GUILFOYLE: How do you do it?

PERINO: Well, look that, you know, there were decisions that were made early on that. I think when you, when the history of this is all written, say Donald Trump becomes president, it will say, didn't matter. OK, that's fine. If he doesn't, then I think you could point to several things and say that was so alienating for certain people with take your pick about whatever issue it is. I think that that is going to be hard to overcome.

BOLLING: Can I just -- do you not think that also, though, that the -- this never Trump crowd and the establishment who has decided, let's just derail Trump rather than getting behind him and trying beating Hillary. That doesn't help, either. I mean I understand what you are saying were.


BOLLING: . Geraldo points out he's not the conventional republican, may that what the -- the traditional republican would love to vote for. That may be divisive, but also the push-back on the traditional republican saying.


BOLLING: . I can't vote for him.


RIVERA: Remember what you said about turnout, therein lies the key to this mystery.

GUILFOYLE: Yeah, it's true.

RIVERA: I think Trump motivates and turns out people who may have never voted before.

PERINO: Can I -- can I just point one thing out though, that today -- I want republicans to not have wishful thinking and be very clear-eyed about something. There are reports about the Hispanic voter registration in the country, and it is astounding. In 2012, 11 million Hispanics voted, but 12 million more were eligible to vote. So the democrats and republicans knowing that this year, Hispanic voter registration is up like something a hundred and twenty percent in key states; Florida, Colorado, Arizona, Nevada and California. And if this race is going to be as close as we think it's going to be, that absolutely matters.

GUILFOYLE: And pick Rubio.

RIVERA: I agree.

PERINO: So everybody has to be very clear-eyed about this.

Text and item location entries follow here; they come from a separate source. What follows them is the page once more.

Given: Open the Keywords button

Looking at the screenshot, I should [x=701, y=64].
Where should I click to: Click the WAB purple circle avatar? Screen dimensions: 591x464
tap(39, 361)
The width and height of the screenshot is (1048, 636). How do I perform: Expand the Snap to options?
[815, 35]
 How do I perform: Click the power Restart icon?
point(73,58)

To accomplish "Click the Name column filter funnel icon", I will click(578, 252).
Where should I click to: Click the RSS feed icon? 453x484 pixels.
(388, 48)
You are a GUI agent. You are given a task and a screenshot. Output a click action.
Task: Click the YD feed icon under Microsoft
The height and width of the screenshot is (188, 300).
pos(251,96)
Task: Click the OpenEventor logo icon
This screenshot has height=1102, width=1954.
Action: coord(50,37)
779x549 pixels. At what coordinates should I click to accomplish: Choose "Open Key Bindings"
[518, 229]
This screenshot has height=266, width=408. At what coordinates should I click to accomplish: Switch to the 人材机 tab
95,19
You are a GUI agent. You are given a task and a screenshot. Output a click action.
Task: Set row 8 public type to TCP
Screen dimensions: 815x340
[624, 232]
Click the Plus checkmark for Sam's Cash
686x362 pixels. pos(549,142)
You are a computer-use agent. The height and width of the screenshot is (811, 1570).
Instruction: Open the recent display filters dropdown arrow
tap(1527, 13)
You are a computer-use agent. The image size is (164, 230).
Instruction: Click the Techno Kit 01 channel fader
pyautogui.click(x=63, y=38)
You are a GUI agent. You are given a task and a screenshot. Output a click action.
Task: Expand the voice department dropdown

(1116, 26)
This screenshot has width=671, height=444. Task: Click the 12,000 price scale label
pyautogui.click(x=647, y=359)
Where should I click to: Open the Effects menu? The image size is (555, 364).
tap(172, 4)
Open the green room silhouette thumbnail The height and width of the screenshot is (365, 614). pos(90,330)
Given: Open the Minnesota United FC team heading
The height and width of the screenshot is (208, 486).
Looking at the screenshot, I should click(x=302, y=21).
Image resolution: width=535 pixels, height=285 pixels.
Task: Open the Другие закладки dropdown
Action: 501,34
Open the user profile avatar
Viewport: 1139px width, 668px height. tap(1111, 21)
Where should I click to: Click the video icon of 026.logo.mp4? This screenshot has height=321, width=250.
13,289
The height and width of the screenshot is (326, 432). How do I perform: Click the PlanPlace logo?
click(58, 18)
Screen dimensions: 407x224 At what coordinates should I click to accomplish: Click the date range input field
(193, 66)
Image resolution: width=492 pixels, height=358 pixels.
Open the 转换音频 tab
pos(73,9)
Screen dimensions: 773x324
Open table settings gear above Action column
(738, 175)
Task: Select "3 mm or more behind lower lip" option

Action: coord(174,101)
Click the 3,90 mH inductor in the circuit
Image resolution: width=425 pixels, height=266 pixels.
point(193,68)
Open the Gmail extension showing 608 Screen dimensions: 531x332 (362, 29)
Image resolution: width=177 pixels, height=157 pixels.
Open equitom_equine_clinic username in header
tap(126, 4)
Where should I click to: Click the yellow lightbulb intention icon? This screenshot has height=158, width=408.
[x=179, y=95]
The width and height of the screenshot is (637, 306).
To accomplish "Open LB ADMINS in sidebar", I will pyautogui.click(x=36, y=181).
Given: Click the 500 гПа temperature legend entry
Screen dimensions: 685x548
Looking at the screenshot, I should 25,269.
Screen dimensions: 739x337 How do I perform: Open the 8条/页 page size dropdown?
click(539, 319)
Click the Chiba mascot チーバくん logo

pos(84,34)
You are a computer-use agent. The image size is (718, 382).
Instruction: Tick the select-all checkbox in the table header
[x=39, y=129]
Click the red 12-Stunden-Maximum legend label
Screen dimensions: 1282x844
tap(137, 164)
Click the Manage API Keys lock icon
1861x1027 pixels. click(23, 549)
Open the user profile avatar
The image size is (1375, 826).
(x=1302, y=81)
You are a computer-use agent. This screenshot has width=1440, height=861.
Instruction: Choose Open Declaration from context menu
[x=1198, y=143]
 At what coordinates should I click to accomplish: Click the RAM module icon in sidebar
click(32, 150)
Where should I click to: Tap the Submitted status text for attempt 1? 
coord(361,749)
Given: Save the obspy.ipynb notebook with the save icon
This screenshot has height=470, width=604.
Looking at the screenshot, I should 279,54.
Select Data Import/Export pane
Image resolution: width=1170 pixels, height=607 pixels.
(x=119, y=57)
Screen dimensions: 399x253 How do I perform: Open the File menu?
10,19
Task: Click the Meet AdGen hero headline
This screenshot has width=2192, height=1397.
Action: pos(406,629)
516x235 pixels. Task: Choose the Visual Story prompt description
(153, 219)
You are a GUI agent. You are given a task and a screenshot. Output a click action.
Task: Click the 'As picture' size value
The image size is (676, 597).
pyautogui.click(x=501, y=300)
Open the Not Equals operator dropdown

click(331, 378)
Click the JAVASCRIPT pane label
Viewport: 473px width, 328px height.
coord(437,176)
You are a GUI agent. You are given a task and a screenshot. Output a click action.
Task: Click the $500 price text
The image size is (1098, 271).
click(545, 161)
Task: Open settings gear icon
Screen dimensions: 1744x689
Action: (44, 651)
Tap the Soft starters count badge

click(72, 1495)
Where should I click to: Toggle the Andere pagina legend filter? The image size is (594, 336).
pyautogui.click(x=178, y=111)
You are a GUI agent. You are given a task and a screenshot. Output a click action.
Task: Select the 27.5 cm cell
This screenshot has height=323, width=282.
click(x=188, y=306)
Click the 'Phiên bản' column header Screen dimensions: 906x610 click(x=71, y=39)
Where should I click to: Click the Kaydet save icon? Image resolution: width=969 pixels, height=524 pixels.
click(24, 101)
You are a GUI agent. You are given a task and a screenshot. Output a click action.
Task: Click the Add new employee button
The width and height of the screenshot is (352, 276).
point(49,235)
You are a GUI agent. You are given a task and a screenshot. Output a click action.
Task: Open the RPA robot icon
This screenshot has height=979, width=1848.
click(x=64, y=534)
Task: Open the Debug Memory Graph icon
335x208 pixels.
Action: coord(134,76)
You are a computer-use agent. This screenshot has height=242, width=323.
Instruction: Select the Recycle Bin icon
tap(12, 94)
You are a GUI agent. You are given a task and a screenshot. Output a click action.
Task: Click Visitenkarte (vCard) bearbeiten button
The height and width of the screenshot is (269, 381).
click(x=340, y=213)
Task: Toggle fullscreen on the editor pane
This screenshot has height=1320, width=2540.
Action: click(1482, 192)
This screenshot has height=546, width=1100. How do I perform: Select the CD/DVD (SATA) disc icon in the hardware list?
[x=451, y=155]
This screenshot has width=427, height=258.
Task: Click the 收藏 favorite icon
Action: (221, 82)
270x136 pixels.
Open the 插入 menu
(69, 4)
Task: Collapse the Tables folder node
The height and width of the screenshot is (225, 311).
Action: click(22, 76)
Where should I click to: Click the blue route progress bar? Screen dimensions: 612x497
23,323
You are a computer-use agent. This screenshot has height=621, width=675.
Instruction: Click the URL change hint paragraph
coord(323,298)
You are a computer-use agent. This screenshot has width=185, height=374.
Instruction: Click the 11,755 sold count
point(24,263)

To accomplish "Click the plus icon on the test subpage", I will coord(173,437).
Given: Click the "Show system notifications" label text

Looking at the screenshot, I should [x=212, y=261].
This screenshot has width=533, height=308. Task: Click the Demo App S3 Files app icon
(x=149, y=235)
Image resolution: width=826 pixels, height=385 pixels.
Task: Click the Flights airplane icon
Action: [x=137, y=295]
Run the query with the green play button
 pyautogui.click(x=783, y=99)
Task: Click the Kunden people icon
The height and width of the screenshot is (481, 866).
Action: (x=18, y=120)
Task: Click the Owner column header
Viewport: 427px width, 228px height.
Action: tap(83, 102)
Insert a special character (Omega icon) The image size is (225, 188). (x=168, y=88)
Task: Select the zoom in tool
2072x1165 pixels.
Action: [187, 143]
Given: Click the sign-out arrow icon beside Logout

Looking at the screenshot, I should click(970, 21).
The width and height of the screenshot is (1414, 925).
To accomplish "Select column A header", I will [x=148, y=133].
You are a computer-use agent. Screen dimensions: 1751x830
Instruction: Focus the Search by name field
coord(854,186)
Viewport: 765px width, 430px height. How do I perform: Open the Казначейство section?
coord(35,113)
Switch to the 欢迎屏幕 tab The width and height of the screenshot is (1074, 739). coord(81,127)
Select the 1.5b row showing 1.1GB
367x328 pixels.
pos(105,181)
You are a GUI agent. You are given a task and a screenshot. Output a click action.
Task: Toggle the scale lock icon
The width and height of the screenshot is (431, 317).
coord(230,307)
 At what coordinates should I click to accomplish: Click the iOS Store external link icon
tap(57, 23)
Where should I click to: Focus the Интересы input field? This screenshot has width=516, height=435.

RIVERA: And I agree on that.

PERINO: I don't think it helps enough.

RIVERA: And that is why.

GUILFOYLE: You got to do something.

RIVERA: . Trump will moderate his position on.

GUILFOYLE: Something.

RIVERA: . immigration and that is why the one thing you did not hear in that foreign policy speech he made was the wall.

GUTFELD: The wall.

RIVERA: The wall went down.

GUTFELD: The wall went down.

GUTFELD: The wall went --

GUTFELD: He tore down his own wall.

RIVERA: It was --

GUTFELD: He said, Donald, tear down that wall you said you were going to build.

PERINO: Well, which I think -- but then when you go back, again, I just say what could -- what happened that cause that? I mean, that belief was -- if you have a 77 to 85 percent negative rating with Hispanics. At the moment, you have to figure out a way to make that up because you need about 40 percent.

RIVERA: Agree.

BOLLING: Vice president.

PERINO: Unless you bring up all these new people.

BOLLING: Vice president.


RIVERA: You need vote.

PERINO: How many people vote, Kimberly.

BOLLING: That would be very helpful.

PERINO: . for based on the vice presidential pick?

GUILFOYLE: One percent.

PERINO: All right. There you go.

GUTFELD: All right. OK.


BOLLING: In the past --


BOLLING: This is a whole new ball game.

GUILFOYLE: The sound on tape.

BOLLING: The all of the conventional wisdom is out the door.

GUTFELD: All right.

GUILFOYLE: OK, republicans break all your big plans.

GUTFELD: Trump unveiled his foreign policy strategy yesterday. Hear what generals, ambassadors, senators and others think about it next.


GUILFOYLE: I love that. All right, there's been a lot of buzz about Donald Trump's foreign policy speech yesterday where he laid out his vision to keep America safe. He won praise from some foreign policy experts.


JOHN BOLTON, FORMER UN AMBASSADOR: I thought it was a very strong and impressive speech. His analysis of the many failings of Obama, the Obama administration's foreign policy was on target.

LIEUTENANT GENERAL MICHAEL FLYNN, FORMER HEAD OF THE DEFENSE INTELLIGENCE AGENCY: I think the coherence of what he stated and what has been different for probably the last, at least the last 50 years is in one word, and that's winning. We have to get America back on the track of winning.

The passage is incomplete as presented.